Happy New Year

Happy New Year!  I pray that everyone reading this will have a 2017 that is indeed happy, and peaceful, and filled with the presence of God.   

I’m not sure I’ve ever known so many people expressing a hope that this year will be better than last.  For some that is a result of personal and family situations which have made 2016 a difficult year.  For others it is a result of the number of household names who seem to have died (David Bowie, Alan Rickman, Terry Wogan, the list goes on…), which perhaps reminds them of their own mortality.  For still others the various political developments in this country and around the world have made them feel unsafe and uncertain of the future. 

None of us know what 2017 will bring, whether it will be better or worse, but it is inevitable that it will hold times of sadness and distress.  So how do we motivate ourselves to carry on? 

As I reflected on the last year God gave me the chorus of a gospel song, “Because he lives I can face tomorrow, because he lives all fear is gone.”  When Jesus was on earth he experienced the joys of being human, but also the sorrows, grief, terrible suffering, torture, and death.  But he walked through this and out the other side into fullness of life.  And now he walks with us through everything we experience in life, its joy and its sorrows. 

So I hope 2017 will be a good year for you, but when the difficult times come we face them with Jesus who “endured the cross, scorning its shame, and sat down at the right hand of the throne of God,” where he is still seated today (Hebrews 12:2).  His death and resurrection don’t make any promises that we won’t hit difficulties this year, but they do assure us that he is in control, and give us hope for a future that is full of joy and peace in his presence.

Christian celebrity

Recently I have read a couple of things which have made me ponder once again celebrity Christian leaders.  The first was the Facebook post by Bill Johnson, Senior Leader at Bethel Church, Redding, California, defending his decision to vote for Donald Trump.  He tried to do so from the Bible, and in my opinion failed miserably.  Yet such is his celebrity status in certain sections of the church, his decision to back Trump will have influenced the voting choice of a large number of people across the US.

The second thing I read was by a leader from the other end of American Evangelical Christianity, John Piper.  In responding to an email regarding a pastoral situation Piper also, in my opinion, was extremely poor in his use of the Bible.  Even more concerning in this case was that Piper gave an abstract theological answer to a very real pastoral situation, about which he knew very little, and the potential for damage to that individual from his choice of language was huge.

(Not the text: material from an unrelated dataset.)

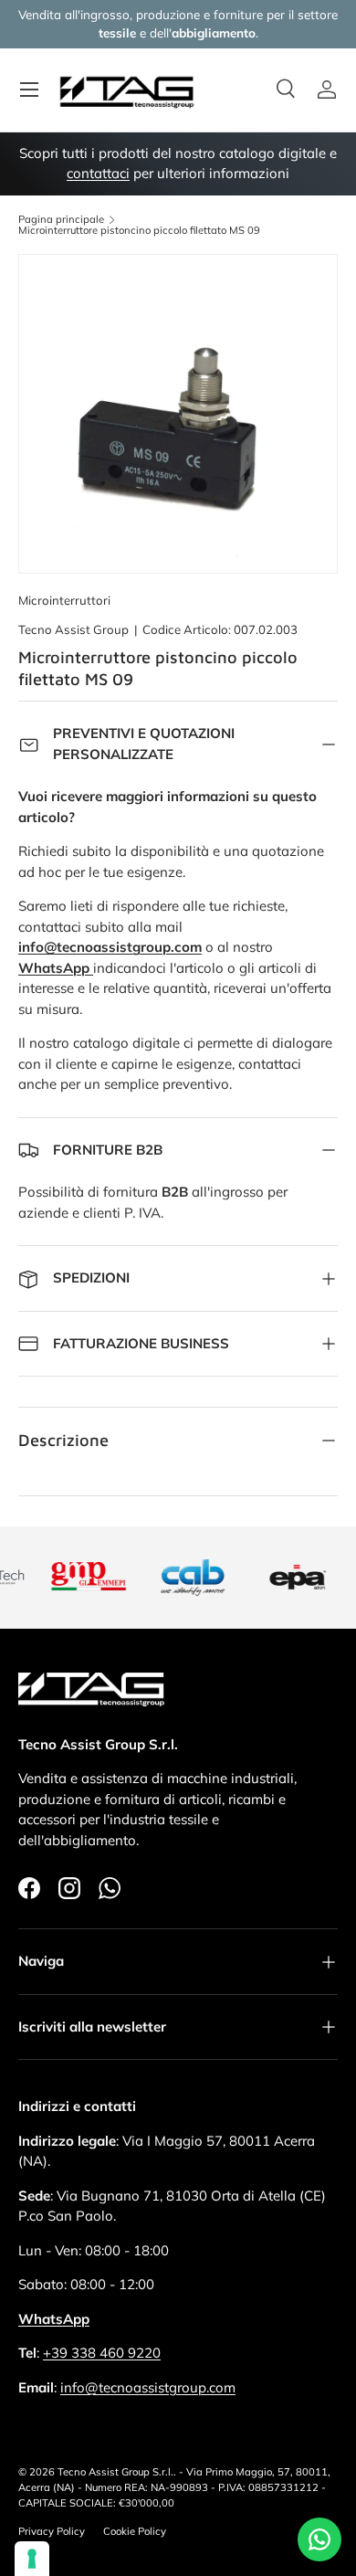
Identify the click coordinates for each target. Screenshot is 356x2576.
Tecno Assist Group (73, 629)
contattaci (98, 173)
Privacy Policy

This adds to the stories you read of the demands placed by some big name speakers on conferences and events who ask them to speak, and the large fees commanded for their appearance, to reinforce my feeling that the Western church has a big celebrity problem.

I am not a celebrity Pastor, and please God I never will be, but my reflections on this issue over the years, and particularly the past few days, lead me to the following practical steps to avoid such a temptation.

  1.  Avoid the myth that size equals success.  Reconfigure your church building so it will seat no more than 200.  If it starts getting full, plant another church.
  2. Avoid the myth that popularity equals success.  Don’t pick your speaking engagements on the size of the attendance or the fee offered.  If you really are a gifted speaker the village church of 40 people may benefit far more from your presence than the conference of 10,000.
  3. Don’t try to provide pastoral advice unless you have taken the time to get to know the people and the situation.  If issues of geography make that difficult, refer them to someone closer to home.
  4. Be accountable.  Seek out those who will disagree with you and dialogue with them regularly, genuinely listening to what they say.  Make sure this includes people who will challenge your character and attitude as well as your theology.

This is my list at this time, others may draw up a different list, or disagree with my premise entirely.  But I feel it is important to have thought now about how to avoid the traps of celebrity, however massively unlikely it is to ever arise, because it seems all too easy to get carried along on the tide of “success”, only to be spat up on the shore and left high and dry.

Reflections 3 years in

Yesterday was 1st September, and marked 3 years since I commenced paid Christian ministry.  I took some time to reflect on my experiences, for most of that time in St Albans, and for the past 3 months in Beverley.  There have been some real encouragements along the way, times of knowing God’s presence in a really meaningful way, the sense of having truly helped people in their Christian walk, the brothers and sisters who have encouraged, supported, and prayed for me in my ministry.

There have also been challenges.  Church people who have been challenging to work with and have, deliberately or otherwise, undermined and discouraged.  Difficult personal situations we have faced as a family, and times when we have felt under very real spiritual attack.  It has not been an easy road to walk.

But God has been faithful, through the good times and the bad.  At times it has felt like he wasn’t there, I have questioned why things have to be the way they are, and a couple of times got really close to giving up.  But looking back now I can see what he was teaching me, and how I have grown over the past 3 years.  My relationship with God is deeper and richer, my personal relationships have been enhanced, and I have a clearer sense of God’s calling and purpose than ever.

So I give thanks for all God has done in and through me so far, and trust in his continued presence and enabling in whatever the next 3 years will bring (even as I confess I still pray for it to be easier than the last 3).